Constantino desempenhou papel fulcral na formação do Santo Sepulcro. A construção da igreja original, um esforço monumental, assinalou o início do cristianismo como religião oficialmente reconhecida. O Imperador, que se converteu ao cristianismo, após uma visão miraculosa, queria que o local fosse um símbolo poderoso da fé. Não poupou despesas no projeto. Contratou os melhores arquitetos e artesãos do império para criar uma estrutura que combinasse beleza e simbolismo. Era para ser um local de peregrinação, onde os cristãos de todo o Mundo poderiam reunir-se, orar e adorar. E foi assim que se tornou um dos lugares mais sagrados do cristianismo, um testemunho da fé de Constantino e da sua determinação em estabelecer o cristianismo como força dominante no Mundo.

A cúpula do Santo Sepulcro é uma das caraterísticas mais impressionantes da igreja. Eleva-se, majestosamente, acima do resto da estrutura, como testemunho da habilidade e da visão dos arquitetos. É um marco notável em Jerusalém, visível de muitas partes da cidade. E, dentro da igreja, é impressionante. Abriga o Edículo, pequena capela que marca o local acreditado como túmulo de Jesus. Ornada a mármore e a ouro, em homenagem à importância do local, é a peça central da igreja, um lembrete da importância do local e testemunho da habilidade dos artesãos que a construíram e da fé que inspirou a sua criação.

Dentro do Santo Sepulcro, está a Capela de Santa Helena, um dos tesouros escondidos. Localizada num nível mais baixo da igreja, é local tranquilo de oração, longe do burburinho do resto da igreja. Dedicada a Santa Helena, mãe de Constantino, creditada com a descoberta da Verdadeira Cruz, é lugar de beleza tranquila. As paredes e o teto são ornados de mosaicos coloridos e de ícones religiosos, criando um ambiente de serenidade e de reverência.
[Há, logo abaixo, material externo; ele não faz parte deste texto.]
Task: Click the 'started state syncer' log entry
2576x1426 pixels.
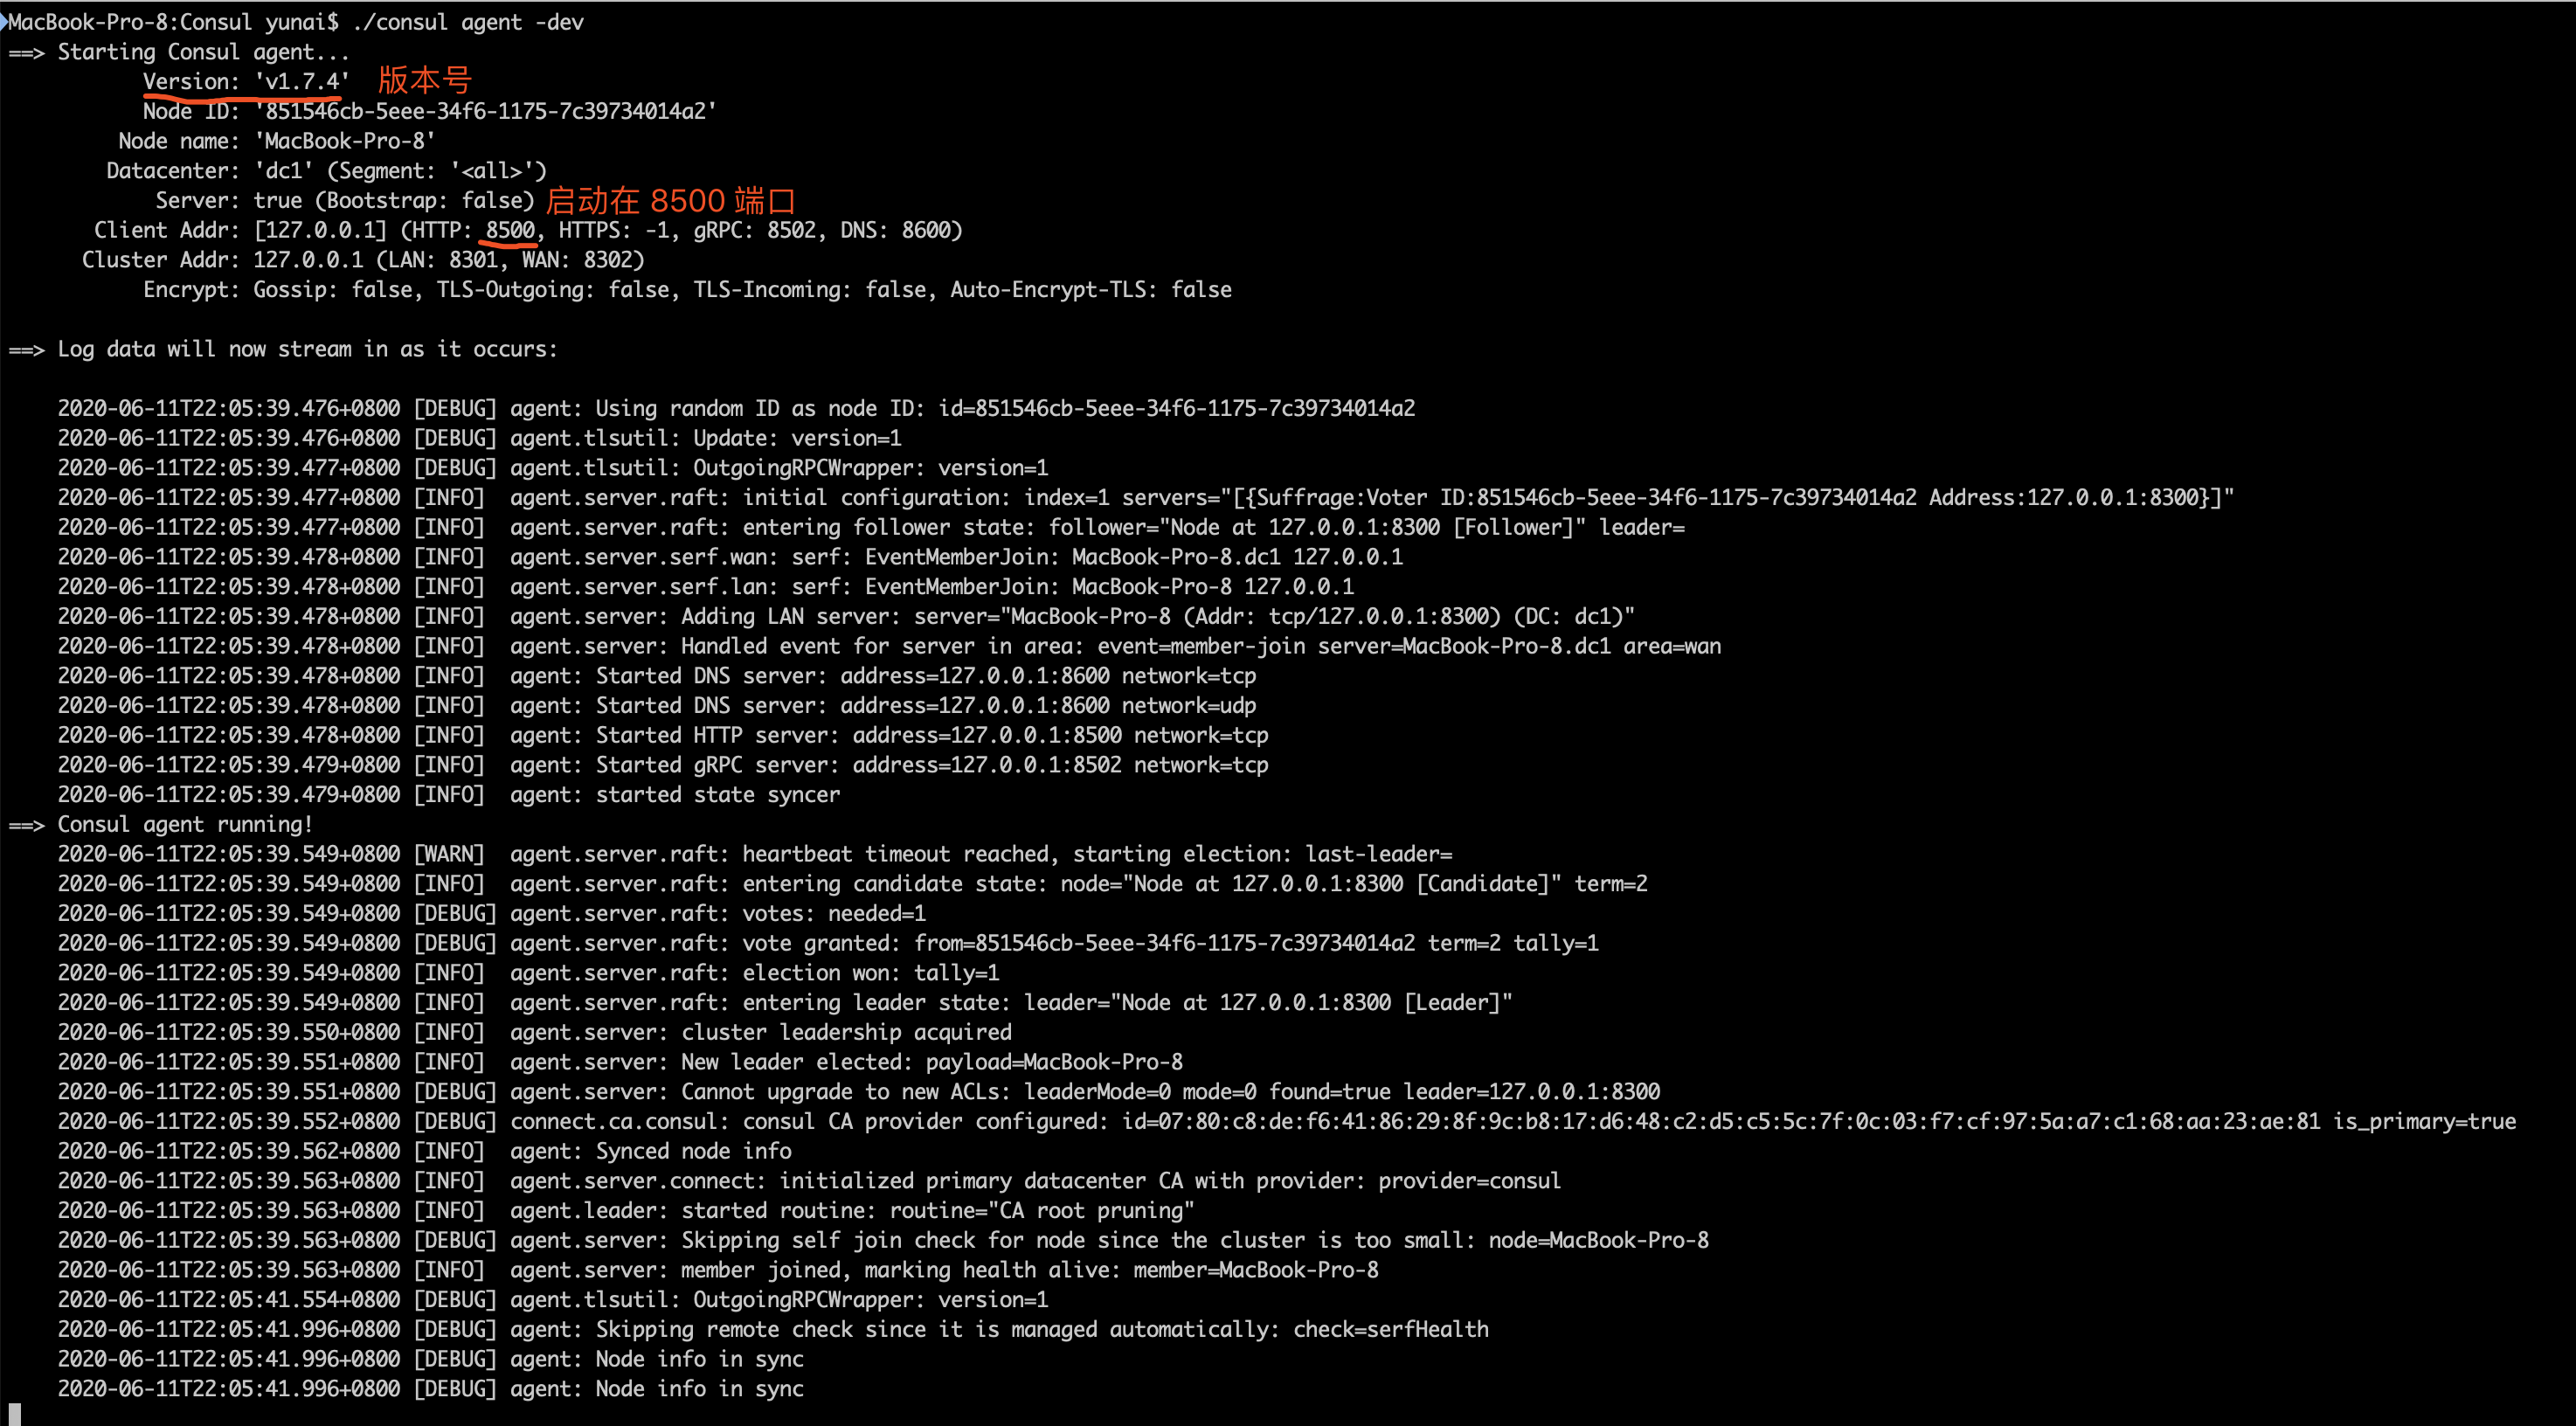Action: 717,795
O local específico da crucifixão, conhecido por Calvário, é dos pontos mais sagrados da igreja, aonde os peregrinos vêm para refletir sobre o sofrimento e o sacrifício de Jesus. É marcado pela Capela da Crucifixão, local de oração intensa, onde os peregrinos oram reverentemente. Explorar o Calvário é uma experiência poderosa, visto que é um lugar que convida à reflexão, à oração e à contemplação do significado da crucifixão e da mensagem de amor e de redenção que ela carrega.

A Basílica, estrutura complexa, composta de várias capelas e santuários, é uma colcha de retalhos de estilos arquitetónicos, cada um refletindo uma época diferente na História do local. É o coração do Santo Sepulcro. Aqui, os peregrinos oram e participam nos rituais sagrados.

O Santo Sepulcro continua como local de pesquisa, como se viu com o referido achado arqueológico. Arqueólogos e historiadores trabalham, constantemente, para desenterrarem os segredos do local e para entenderem melhor a sua História. Recentemente, os pesquisadores realizaram uma série de restaurações no Santo Sepulcro, incluindo uma renovação do Edículo.

É um local de grande importância histórica e religiosa. As pesquisas em curso no local prometem lançar nova luz sobre sua História, contribuindo para a compreensão do cristianismo e da sua génese e da sua evolução.